» **BRIEF**:
All entries shown below must be given again word for word.

Source records
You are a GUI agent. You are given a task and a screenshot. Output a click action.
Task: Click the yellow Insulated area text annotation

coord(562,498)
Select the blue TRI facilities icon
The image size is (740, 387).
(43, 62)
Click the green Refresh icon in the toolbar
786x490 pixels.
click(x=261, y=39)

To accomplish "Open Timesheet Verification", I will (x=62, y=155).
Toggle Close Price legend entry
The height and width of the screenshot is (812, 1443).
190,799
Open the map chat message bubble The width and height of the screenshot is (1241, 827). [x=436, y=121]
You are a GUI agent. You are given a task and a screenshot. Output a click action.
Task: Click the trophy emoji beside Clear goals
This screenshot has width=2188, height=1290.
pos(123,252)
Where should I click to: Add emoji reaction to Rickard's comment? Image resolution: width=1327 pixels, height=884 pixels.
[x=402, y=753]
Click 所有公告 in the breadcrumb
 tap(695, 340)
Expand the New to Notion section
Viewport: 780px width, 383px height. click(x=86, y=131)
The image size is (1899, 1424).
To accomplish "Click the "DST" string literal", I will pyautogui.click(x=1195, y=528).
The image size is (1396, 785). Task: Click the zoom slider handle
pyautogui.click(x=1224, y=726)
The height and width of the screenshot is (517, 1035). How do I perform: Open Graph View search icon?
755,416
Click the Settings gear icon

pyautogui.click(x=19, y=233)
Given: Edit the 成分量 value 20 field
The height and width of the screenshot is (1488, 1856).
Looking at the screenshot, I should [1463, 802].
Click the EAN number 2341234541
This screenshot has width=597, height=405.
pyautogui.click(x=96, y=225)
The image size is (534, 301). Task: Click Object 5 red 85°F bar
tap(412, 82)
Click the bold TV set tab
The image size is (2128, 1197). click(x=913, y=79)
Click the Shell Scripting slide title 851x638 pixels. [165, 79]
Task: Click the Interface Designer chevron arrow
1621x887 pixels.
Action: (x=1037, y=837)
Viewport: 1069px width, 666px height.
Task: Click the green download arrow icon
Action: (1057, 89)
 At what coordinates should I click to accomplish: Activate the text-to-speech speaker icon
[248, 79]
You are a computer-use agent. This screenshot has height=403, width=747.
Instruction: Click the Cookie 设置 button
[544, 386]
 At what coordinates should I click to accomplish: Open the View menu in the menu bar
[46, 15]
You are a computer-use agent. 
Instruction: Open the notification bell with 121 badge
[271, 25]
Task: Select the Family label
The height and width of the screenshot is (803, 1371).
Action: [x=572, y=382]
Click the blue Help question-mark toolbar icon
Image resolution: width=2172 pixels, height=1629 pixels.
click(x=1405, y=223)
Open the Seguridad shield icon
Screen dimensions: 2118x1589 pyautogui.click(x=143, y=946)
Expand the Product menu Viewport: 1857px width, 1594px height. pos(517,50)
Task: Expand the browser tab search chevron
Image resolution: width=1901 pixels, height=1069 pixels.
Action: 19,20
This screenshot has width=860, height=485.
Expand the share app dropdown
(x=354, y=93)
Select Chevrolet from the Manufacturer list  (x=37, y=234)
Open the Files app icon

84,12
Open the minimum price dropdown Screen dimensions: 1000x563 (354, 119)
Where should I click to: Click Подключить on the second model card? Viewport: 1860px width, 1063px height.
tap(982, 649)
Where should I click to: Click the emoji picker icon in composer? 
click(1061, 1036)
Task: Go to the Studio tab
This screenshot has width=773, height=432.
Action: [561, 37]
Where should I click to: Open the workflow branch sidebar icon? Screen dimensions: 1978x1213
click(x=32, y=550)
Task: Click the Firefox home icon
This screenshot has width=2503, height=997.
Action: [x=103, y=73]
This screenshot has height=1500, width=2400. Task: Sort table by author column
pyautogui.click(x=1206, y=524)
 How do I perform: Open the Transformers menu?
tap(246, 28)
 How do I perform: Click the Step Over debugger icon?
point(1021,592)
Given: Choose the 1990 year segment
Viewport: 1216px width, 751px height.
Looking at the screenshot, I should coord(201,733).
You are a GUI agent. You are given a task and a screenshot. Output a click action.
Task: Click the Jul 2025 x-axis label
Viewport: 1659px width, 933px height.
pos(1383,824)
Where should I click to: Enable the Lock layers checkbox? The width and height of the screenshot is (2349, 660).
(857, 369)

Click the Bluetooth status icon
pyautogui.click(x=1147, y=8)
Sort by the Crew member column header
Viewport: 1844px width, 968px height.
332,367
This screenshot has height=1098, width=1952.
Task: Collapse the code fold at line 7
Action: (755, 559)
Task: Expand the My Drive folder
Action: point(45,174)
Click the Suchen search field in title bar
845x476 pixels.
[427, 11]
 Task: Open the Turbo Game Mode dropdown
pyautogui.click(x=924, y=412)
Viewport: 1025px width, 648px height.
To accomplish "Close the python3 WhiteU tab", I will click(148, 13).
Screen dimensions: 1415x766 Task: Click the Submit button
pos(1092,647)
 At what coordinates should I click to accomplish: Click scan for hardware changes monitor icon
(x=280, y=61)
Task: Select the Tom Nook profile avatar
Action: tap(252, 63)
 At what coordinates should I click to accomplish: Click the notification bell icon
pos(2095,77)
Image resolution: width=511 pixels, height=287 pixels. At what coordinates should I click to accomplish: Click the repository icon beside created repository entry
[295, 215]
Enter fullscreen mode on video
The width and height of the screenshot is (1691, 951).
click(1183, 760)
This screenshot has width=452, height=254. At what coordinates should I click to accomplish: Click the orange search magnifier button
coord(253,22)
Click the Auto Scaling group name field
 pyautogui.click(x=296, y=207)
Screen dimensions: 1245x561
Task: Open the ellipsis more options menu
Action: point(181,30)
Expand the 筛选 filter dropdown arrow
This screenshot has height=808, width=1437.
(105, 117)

» **REPLY**:
You are a GUI agent. You are given a task and a screenshot. Output a click action.
Task: Click the yellow Insulated area text annotation

coord(562,498)
Select the blue TRI facilities icon
The image size is (740, 387).
(43, 62)
Click the green Refresh icon in the toolbar
786x490 pixels.
click(x=261, y=39)

To accomplish "Open Timesheet Verification", I will (x=62, y=155).
Toggle Close Price legend entry
The height and width of the screenshot is (812, 1443).
190,799
Open the map chat message bubble The width and height of the screenshot is (1241, 827). [x=436, y=121]
You are a GUI agent. You are given a task and a screenshot. Output a click action.
Task: Click the trophy emoji beside Clear goals
This screenshot has width=2188, height=1290.
pos(123,252)
Where should I click to: Add emoji reaction to Rickard's comment? Image resolution: width=1327 pixels, height=884 pixels.
[x=402, y=753]
Click 所有公告 in the breadcrumb
 tap(695, 340)
Expand the New to Notion section
Viewport: 780px width, 383px height. click(x=86, y=131)
The image size is (1899, 1424).
To accomplish "Click the "DST" string literal", I will pyautogui.click(x=1195, y=528).
The image size is (1396, 785). Task: Click the zoom slider handle
pyautogui.click(x=1224, y=726)
The height and width of the screenshot is (517, 1035). How do I perform: Open Graph View search icon?
755,416
Click the Settings gear icon

pyautogui.click(x=19, y=233)
Given: Edit the 成分量 value 20 field
The height and width of the screenshot is (1488, 1856).
Looking at the screenshot, I should [1463, 802].
Click the EAN number 2341234541
This screenshot has width=597, height=405.
pyautogui.click(x=96, y=225)
The image size is (534, 301). Task: Click Object 5 red 85°F bar
tap(412, 82)
Click the bold TV set tab
The image size is (2128, 1197). click(x=913, y=79)
Click the Shell Scripting slide title 851x638 pixels. [165, 79]
Task: Click the Interface Designer chevron arrow
1621x887 pixels.
Action: (x=1037, y=837)
Viewport: 1069px width, 666px height.
Task: Click the green download arrow icon
Action: (1057, 89)
 At what coordinates should I click to accomplish: Activate the text-to-speech speaker icon
[248, 79]
You are a computer-use agent. This screenshot has height=403, width=747.
Instruction: Click the Cookie 设置 button
[544, 386]
 At what coordinates should I click to accomplish: Open the View menu in the menu bar
[46, 15]
You are a computer-use agent. 
Instruction: Open the notification bell with 121 badge
[271, 25]
Task: Select the Family label
The height and width of the screenshot is (803, 1371).
Action: [x=572, y=382]
Click the blue Help question-mark toolbar icon
Image resolution: width=2172 pixels, height=1629 pixels.
click(x=1405, y=223)
Open the Seguridad shield icon
Screen dimensions: 2118x1589 pyautogui.click(x=143, y=946)
Expand the Product menu Viewport: 1857px width, 1594px height. pos(517,50)
Task: Expand the browser tab search chevron
Image resolution: width=1901 pixels, height=1069 pixels.
Action: 19,20
This screenshot has width=860, height=485.
Expand the share app dropdown
(x=354, y=93)
Select Chevrolet from the Manufacturer list  (x=37, y=234)
Open the Files app icon

84,12
Open the minimum price dropdown Screen dimensions: 1000x563 (354, 119)
Where should I click to: Click Подключить on the second model card? Viewport: 1860px width, 1063px height.
tap(982, 649)
Where should I click to: Click the emoji picker icon in composer? 
click(1061, 1036)
Task: Go to the Studio tab
This screenshot has width=773, height=432.
Action: [561, 37]
Where should I click to: Open the workflow branch sidebar icon? Screen dimensions: 1978x1213
click(x=32, y=550)
Task: Click the Firefox home icon
This screenshot has width=2503, height=997.
Action: [x=103, y=73]
This screenshot has height=1500, width=2400. Task: Sort table by author column
pyautogui.click(x=1206, y=524)
 How do I perform: Open the Transformers menu?
tap(246, 28)
 How do I perform: Click the Step Over debugger icon?
point(1021,592)
Given: Choose the 1990 year segment
Viewport: 1216px width, 751px height.
Looking at the screenshot, I should coord(201,733).
You are a GUI agent. You are given a task and a screenshot. Output a click action.
Task: Click the Jul 2025 x-axis label
Viewport: 1659px width, 933px height.
pos(1383,824)
Where should I click to: Enable the Lock layers checkbox? The width and height of the screenshot is (2349, 660).
(857, 369)

Click the Bluetooth status icon
pyautogui.click(x=1147, y=8)
Sort by the Crew member column header
Viewport: 1844px width, 968px height.
332,367
This screenshot has height=1098, width=1952.
Task: Collapse the code fold at line 7
Action: (755, 559)
Task: Expand the My Drive folder
Action: point(45,174)
Click the Suchen search field in title bar
845x476 pixels.
[427, 11]
 Task: Open the Turbo Game Mode dropdown
pyautogui.click(x=924, y=412)
Viewport: 1025px width, 648px height.
To accomplish "Close the python3 WhiteU tab", I will click(148, 13).
Screen dimensions: 1415x766 Task: Click the Submit button
pos(1092,647)
 At what coordinates should I click to accomplish: Click scan for hardware changes monitor icon
(x=280, y=61)
Task: Select the Tom Nook profile avatar
Action: tap(252, 63)
 At what coordinates should I click to accomplish: Click the notification bell icon
pos(2095,77)
Image resolution: width=511 pixels, height=287 pixels. At what coordinates should I click to accomplish: Click the repository icon beside created repository entry
[295, 215]
Enter fullscreen mode on video
The width and height of the screenshot is (1691, 951).
click(1183, 760)
This screenshot has width=452, height=254. At what coordinates should I click to accomplish: Click the orange search magnifier button
coord(253,22)
Click the Auto Scaling group name field
 pyautogui.click(x=296, y=207)
Screen dimensions: 1245x561
Task: Open the ellipsis more options menu
Action: point(181,30)
Expand the 筛选 filter dropdown arrow
This screenshot has height=808, width=1437.
(105, 117)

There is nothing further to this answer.